* _INSTRUÇÃO ESCRITA 1_: No trecho sobre a cobertura da Copa do Mundo, quem direciona mais ou menos as entrevistas dos jogadores?
* _INSTRUÇÃO ESCRITA 2_: Resuma em duas frases, por favor, o trecho sobre a cobertura da Copa do Mundo.

* _TRECHO FORNECIDO_:
———

ENTREVISTAS, PAINÉIS E SALTO ALTO
ARTIGO PUBLICADO NO
CADERNO “SUPER ESPORTES” DO JORNAL “O IMPARCIAL” DE 09/11/2014
Os
dias que antecedem uma Copa do Mundo são de uma intensa chatice jornalística,
pois não há nada mais complicado do que relatar o anteclímax de um evento.
A
imprensa se alimenta de fatos, e quando os fatos inexistem ou estão escondidos
resta apenas a especulação, que todos procuram evitar, pois o risco de praticar
o antijornalismo é muito grande se o profissional atentar apenas para os boatos e as meias-verdades.
Na
falta do que fazer, as emissoras de televisão estão juntando o útil ao
agradável – embora inútil e desagradável para os telespectadores na maioria das
vezes – apresentando longas e entediantes entrevistas com os jogadores.
O
contrato das emissoras com a CBF obriga a entidade a disponibilizar as suas
celebridades cujas entrevistas são mais ou menos direcionadas pelo assessor de
imprensa Rodrigo Paiva. Obriga também as emissoras a fazer a cobertura, se não
para informar, pelo menos para mostrar a logomarca dos patrocinadores,
estrategicamente colocadas num painel amarelo como pano de fundo.

———

* _DADOS FORNECIDOS_:

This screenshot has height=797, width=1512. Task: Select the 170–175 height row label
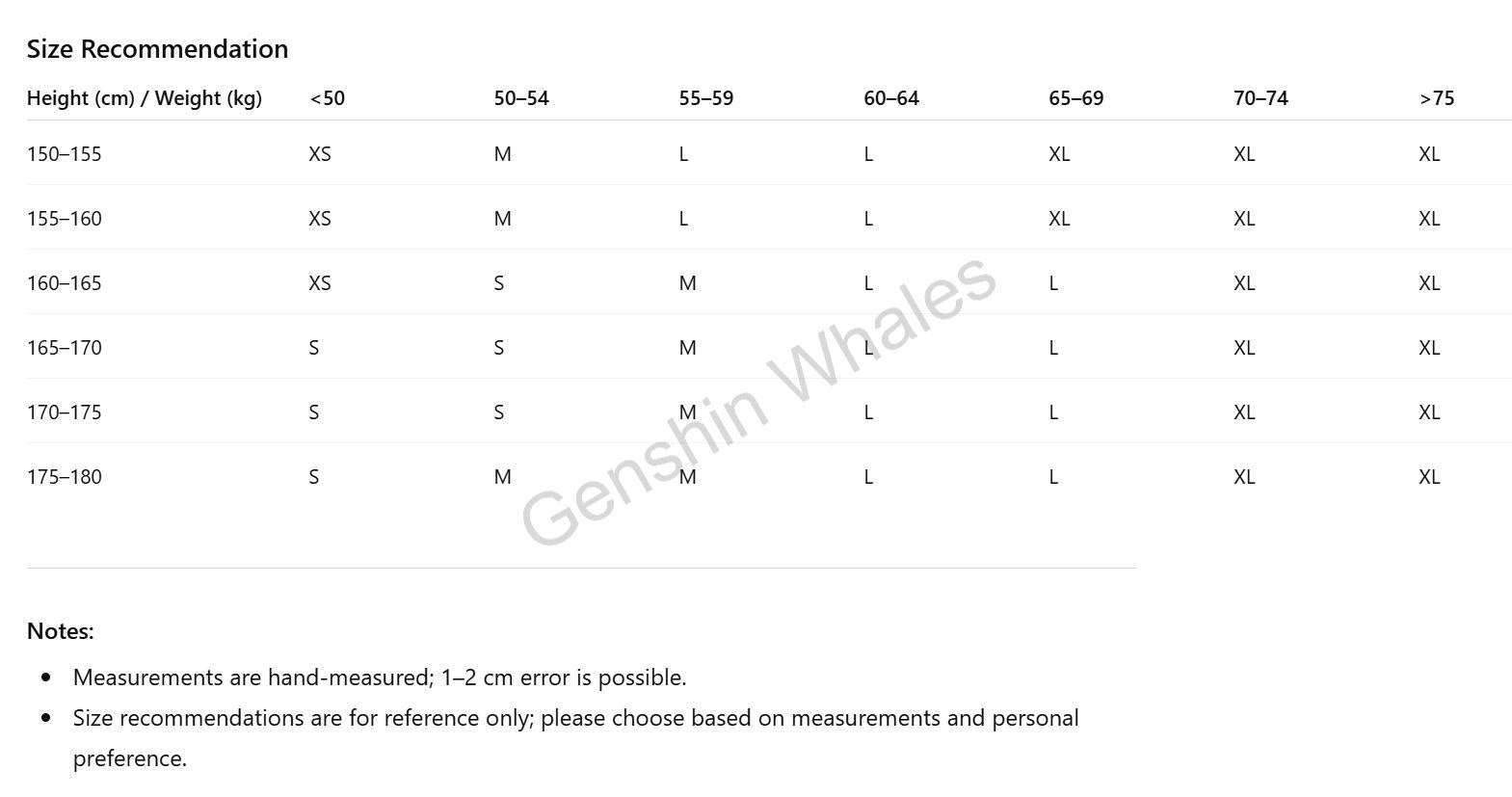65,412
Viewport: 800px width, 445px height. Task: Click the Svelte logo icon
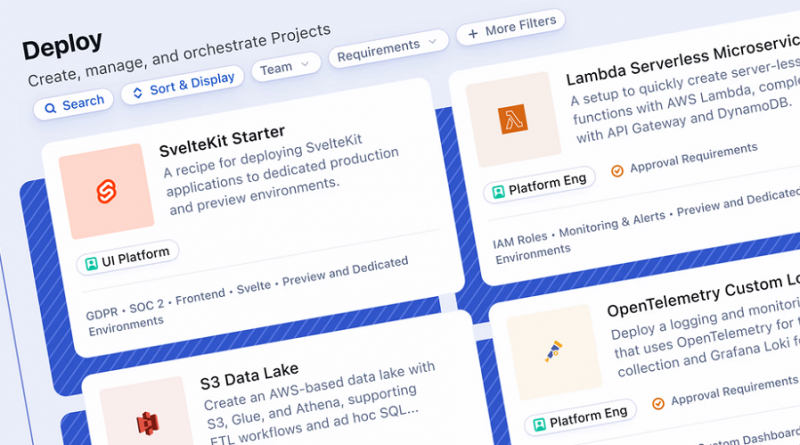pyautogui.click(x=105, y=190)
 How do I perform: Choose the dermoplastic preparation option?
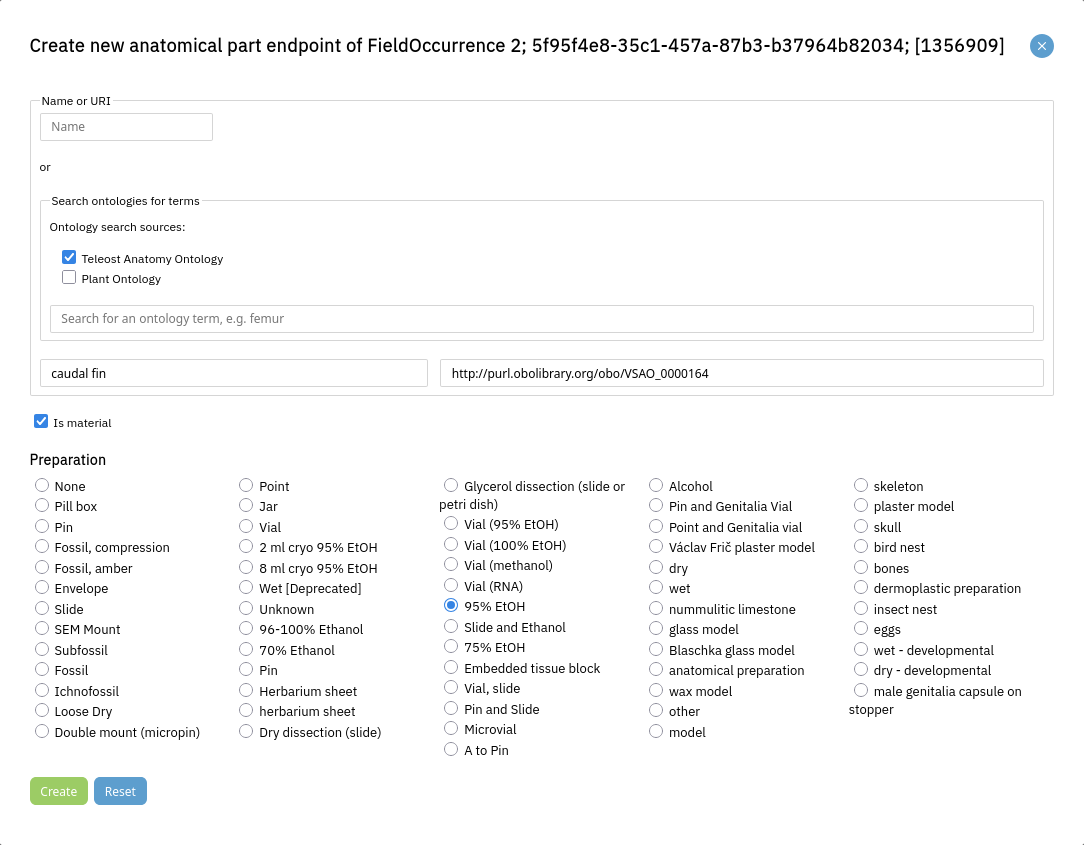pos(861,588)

———

* _RESPOSTA FINAL 1_: O assessor de imprensa Rodrigo Paiva.

* _RESPOSTA FINAL 2_: Os dias que antecedem uma Copa do Mundo são de intensa chatice jornalística, pois, quando faltam fatos, resta apenas a especulação, que traz o risco de praticar o antijornalismo. Na falta do que fazer, as emissoras exibem longas e entediantes entrevistas com os jogadores, que a CBF é obrigada por contrato a disponibilizar, enquanto as emissoras devem fazer a cobertura e mostrar a logomarca dos patrocinadores num painel amarelo.